DO THIS
Please copy each of the items below word for word, keeping every line unchanged.

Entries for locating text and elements

<<<<

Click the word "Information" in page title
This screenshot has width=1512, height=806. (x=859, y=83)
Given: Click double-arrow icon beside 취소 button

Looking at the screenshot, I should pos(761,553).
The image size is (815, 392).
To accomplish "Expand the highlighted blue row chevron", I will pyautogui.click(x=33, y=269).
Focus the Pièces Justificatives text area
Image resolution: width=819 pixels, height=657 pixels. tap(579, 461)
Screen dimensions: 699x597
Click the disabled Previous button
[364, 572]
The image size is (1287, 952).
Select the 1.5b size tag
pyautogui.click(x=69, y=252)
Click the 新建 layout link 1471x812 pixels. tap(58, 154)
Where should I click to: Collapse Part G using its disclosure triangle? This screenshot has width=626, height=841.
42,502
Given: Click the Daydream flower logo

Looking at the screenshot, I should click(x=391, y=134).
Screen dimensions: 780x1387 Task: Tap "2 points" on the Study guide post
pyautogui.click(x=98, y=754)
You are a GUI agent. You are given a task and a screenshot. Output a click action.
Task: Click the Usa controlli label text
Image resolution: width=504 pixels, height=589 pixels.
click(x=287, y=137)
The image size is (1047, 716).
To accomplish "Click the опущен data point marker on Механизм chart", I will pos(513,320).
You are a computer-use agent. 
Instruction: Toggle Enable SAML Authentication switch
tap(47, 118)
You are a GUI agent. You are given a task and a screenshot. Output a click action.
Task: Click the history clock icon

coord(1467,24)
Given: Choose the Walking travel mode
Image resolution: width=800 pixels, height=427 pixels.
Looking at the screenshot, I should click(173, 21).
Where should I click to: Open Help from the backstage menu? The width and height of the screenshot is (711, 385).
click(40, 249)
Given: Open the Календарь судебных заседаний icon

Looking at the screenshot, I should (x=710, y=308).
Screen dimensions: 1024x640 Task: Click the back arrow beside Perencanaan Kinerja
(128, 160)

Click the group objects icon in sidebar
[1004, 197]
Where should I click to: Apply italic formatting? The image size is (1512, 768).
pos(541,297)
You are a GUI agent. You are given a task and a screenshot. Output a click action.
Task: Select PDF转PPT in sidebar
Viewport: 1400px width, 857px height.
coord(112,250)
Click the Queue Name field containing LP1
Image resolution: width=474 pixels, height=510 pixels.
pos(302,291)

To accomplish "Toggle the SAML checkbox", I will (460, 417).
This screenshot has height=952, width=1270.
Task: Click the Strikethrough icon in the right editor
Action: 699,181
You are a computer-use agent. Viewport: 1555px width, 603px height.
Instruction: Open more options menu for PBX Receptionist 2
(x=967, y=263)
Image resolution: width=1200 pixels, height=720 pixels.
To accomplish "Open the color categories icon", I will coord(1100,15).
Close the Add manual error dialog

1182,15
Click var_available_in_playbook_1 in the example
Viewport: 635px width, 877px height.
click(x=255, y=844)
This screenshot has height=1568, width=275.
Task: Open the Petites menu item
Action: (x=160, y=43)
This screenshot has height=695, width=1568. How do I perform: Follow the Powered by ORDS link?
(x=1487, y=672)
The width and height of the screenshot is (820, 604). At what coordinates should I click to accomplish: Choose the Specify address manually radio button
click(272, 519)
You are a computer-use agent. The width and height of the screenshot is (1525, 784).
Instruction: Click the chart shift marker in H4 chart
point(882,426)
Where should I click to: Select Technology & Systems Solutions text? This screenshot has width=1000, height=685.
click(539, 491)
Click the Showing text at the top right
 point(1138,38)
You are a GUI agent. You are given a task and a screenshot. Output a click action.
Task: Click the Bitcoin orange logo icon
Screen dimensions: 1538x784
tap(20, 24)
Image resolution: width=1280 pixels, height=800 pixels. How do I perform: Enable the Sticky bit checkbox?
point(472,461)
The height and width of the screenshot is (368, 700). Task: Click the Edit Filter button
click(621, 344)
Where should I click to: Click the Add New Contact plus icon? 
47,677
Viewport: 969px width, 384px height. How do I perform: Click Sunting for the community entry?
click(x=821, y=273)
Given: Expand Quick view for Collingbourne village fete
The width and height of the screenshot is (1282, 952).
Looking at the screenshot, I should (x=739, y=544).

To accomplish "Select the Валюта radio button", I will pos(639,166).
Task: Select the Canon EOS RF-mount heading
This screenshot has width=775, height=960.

>>>>

RESPONSE FOR THIS EXERCISE
Click the word "Information" in page title
This screenshot has width=1512, height=806. (x=859, y=83)
Given: Click double-arrow icon beside 취소 button

Looking at the screenshot, I should pos(761,553).
The image size is (815, 392).
To accomplish "Expand the highlighted blue row chevron", I will pyautogui.click(x=33, y=269).
Focus the Pièces Justificatives text area
Image resolution: width=819 pixels, height=657 pixels. tap(579, 461)
Screen dimensions: 699x597
Click the disabled Previous button
[364, 572]
The image size is (1287, 952).
Select the 1.5b size tag
pyautogui.click(x=69, y=252)
Click the 新建 layout link 1471x812 pixels. tap(58, 154)
Where should I click to: Collapse Part G using its disclosure triangle? This screenshot has width=626, height=841.
42,502
Given: Click the Daydream flower logo

Looking at the screenshot, I should click(x=391, y=134).
Screen dimensions: 780x1387 Task: Tap "2 points" on the Study guide post
pyautogui.click(x=98, y=754)
You are a GUI agent. You are given a task and a screenshot. Output a click action.
Task: Click the Usa controlli label text
Image resolution: width=504 pixels, height=589 pixels.
click(x=287, y=137)
The image size is (1047, 716).
To accomplish "Click the опущен data point marker on Механизм chart", I will pos(513,320).
You are a computer-use agent. 
Instruction: Toggle Enable SAML Authentication switch
tap(47, 118)
You are a GUI agent. You are given a task and a screenshot. Output a click action.
Task: Click the history clock icon

coord(1467,24)
Given: Choose the Walking travel mode
Image resolution: width=800 pixels, height=427 pixels.
Looking at the screenshot, I should click(173, 21).
Where should I click to: Open Help from the backstage menu? The width and height of the screenshot is (711, 385).
click(40, 249)
Given: Open the Календарь судебных заседаний icon

Looking at the screenshot, I should (x=710, y=308).
Screen dimensions: 1024x640 Task: Click the back arrow beside Perencanaan Kinerja
(128, 160)

Click the group objects icon in sidebar
[1004, 197]
Where should I click to: Apply italic formatting? The image size is (1512, 768).
pos(541,297)
You are a GUI agent. You are given a task and a screenshot. Output a click action.
Task: Select PDF转PPT in sidebar
Viewport: 1400px width, 857px height.
coord(112,250)
Click the Queue Name field containing LP1
Image resolution: width=474 pixels, height=510 pixels.
pos(302,291)

To accomplish "Toggle the SAML checkbox", I will (460, 417).
This screenshot has height=952, width=1270.
Task: Click the Strikethrough icon in the right editor
Action: 699,181
You are a computer-use agent. Viewport: 1555px width, 603px height.
Instruction: Open more options menu for PBX Receptionist 2
(x=967, y=263)
Image resolution: width=1200 pixels, height=720 pixels.
To accomplish "Open the color categories icon", I will coord(1100,15).
Close the Add manual error dialog

1182,15
Click var_available_in_playbook_1 in the example
Viewport: 635px width, 877px height.
click(x=255, y=844)
This screenshot has height=1568, width=275.
Task: Open the Petites menu item
Action: (x=160, y=43)
This screenshot has height=695, width=1568. How do I perform: Follow the Powered by ORDS link?
(x=1487, y=672)
The width and height of the screenshot is (820, 604). At what coordinates should I click to accomplish: Choose the Specify address manually radio button
click(272, 519)
You are a computer-use agent. The width and height of the screenshot is (1525, 784).
Instruction: Click the chart shift marker in H4 chart
point(882,426)
Where should I click to: Select Technology & Systems Solutions text? This screenshot has width=1000, height=685.
click(539, 491)
Click the Showing text at the top right
 point(1138,38)
You are a GUI agent. You are given a task and a screenshot. Output a click action.
Task: Click the Bitcoin orange logo icon
Screen dimensions: 1538x784
tap(20, 24)
Image resolution: width=1280 pixels, height=800 pixels. How do I perform: Enable the Sticky bit checkbox?
point(472,461)
The height and width of the screenshot is (368, 700). Task: Click the Edit Filter button
click(621, 344)
Where should I click to: Click the Add New Contact plus icon? 
47,677
Viewport: 969px width, 384px height. How do I perform: Click Sunting for the community entry?
click(x=821, y=273)
Given: Expand Quick view for Collingbourne village fete
The width and height of the screenshot is (1282, 952).
Looking at the screenshot, I should (x=739, y=544).

To accomplish "Select the Валюта radio button", I will pos(639,166).
Task: Select the Canon EOS RF-mount heading
This screenshot has width=775, height=960.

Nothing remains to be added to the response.